Items from a dataset
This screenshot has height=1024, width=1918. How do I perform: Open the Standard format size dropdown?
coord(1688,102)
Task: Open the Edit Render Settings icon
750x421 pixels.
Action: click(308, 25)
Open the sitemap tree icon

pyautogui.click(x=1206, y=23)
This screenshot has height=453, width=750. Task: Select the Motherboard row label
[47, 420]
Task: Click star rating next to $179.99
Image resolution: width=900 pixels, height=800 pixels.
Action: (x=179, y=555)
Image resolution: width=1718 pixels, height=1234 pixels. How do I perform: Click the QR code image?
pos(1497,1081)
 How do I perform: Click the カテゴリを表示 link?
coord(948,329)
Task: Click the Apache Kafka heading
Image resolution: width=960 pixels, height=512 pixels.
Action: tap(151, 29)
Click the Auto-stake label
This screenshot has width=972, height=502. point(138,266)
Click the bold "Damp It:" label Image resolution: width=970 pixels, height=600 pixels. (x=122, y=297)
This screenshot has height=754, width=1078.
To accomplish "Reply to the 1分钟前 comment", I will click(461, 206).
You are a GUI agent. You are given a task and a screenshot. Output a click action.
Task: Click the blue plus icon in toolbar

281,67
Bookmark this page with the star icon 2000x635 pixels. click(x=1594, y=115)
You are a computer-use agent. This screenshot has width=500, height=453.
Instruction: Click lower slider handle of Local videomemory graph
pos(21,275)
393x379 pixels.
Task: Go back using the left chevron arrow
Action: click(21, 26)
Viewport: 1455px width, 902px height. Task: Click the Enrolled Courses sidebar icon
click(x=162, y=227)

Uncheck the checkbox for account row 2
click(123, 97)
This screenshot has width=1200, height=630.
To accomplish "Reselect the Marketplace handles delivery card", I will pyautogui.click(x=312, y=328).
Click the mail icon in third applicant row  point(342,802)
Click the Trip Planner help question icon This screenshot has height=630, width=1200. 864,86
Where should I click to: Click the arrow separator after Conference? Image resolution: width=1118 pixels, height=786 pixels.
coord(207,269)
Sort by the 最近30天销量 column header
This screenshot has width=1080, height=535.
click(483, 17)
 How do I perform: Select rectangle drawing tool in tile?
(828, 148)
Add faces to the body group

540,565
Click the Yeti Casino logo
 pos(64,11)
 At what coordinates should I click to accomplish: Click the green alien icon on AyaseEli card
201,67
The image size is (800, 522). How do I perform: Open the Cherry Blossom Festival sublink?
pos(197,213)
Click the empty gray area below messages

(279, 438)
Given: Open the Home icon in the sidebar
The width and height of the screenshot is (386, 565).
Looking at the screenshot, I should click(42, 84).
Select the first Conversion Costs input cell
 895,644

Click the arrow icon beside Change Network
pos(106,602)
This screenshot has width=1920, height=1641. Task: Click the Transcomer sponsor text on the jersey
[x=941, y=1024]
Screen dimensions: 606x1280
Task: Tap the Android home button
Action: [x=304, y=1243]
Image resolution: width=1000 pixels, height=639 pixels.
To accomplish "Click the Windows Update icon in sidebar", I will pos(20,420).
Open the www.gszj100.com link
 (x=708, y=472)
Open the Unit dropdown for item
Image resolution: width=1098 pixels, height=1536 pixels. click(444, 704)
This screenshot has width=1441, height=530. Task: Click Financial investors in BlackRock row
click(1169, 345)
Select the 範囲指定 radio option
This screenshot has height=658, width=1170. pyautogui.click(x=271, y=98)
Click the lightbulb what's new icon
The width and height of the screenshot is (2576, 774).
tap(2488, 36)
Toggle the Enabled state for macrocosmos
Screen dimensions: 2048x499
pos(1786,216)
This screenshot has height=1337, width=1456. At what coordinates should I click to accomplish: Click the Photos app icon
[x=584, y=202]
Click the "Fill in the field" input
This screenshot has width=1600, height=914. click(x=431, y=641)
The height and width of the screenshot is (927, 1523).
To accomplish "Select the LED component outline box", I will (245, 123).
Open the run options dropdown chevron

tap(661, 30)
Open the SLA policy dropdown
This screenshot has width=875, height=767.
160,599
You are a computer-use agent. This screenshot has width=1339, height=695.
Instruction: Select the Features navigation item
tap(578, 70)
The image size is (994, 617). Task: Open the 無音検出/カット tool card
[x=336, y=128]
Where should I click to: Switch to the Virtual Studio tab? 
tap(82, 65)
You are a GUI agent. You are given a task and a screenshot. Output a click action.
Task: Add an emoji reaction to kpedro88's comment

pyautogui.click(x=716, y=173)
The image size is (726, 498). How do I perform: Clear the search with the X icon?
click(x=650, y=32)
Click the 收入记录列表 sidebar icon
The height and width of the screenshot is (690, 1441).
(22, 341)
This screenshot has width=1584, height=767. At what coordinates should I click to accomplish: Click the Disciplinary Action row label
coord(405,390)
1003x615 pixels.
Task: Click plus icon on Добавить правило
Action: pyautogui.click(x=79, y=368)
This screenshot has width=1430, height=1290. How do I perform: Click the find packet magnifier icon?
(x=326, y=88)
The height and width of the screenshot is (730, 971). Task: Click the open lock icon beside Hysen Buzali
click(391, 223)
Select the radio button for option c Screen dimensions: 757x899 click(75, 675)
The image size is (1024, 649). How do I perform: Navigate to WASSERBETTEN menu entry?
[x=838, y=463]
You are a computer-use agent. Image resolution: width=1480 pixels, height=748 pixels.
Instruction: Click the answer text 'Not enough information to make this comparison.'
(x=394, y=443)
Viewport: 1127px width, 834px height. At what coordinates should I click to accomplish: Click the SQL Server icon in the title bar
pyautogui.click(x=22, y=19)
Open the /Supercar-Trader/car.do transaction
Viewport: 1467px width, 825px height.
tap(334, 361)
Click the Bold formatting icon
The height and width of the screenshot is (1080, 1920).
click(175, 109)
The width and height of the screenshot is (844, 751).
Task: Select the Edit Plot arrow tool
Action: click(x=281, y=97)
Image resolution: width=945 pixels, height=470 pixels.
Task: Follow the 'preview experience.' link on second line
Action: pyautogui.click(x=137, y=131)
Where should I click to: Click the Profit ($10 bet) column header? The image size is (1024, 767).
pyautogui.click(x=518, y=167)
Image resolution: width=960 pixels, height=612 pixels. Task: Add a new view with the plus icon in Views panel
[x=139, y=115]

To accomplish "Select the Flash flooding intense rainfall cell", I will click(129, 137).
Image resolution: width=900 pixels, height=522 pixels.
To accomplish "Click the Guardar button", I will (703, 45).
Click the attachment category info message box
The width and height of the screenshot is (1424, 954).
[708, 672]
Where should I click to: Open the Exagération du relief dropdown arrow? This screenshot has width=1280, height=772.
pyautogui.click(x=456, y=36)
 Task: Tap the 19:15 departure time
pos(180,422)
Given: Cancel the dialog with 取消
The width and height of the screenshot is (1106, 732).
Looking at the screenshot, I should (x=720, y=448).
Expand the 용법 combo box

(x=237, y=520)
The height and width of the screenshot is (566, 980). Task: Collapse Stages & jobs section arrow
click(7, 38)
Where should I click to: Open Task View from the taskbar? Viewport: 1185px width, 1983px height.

WORK TO BE COMPLETED: Work through the data line by line and state how many lines have the string "computer"; add nothing else.

OUTPUT BELOW: 3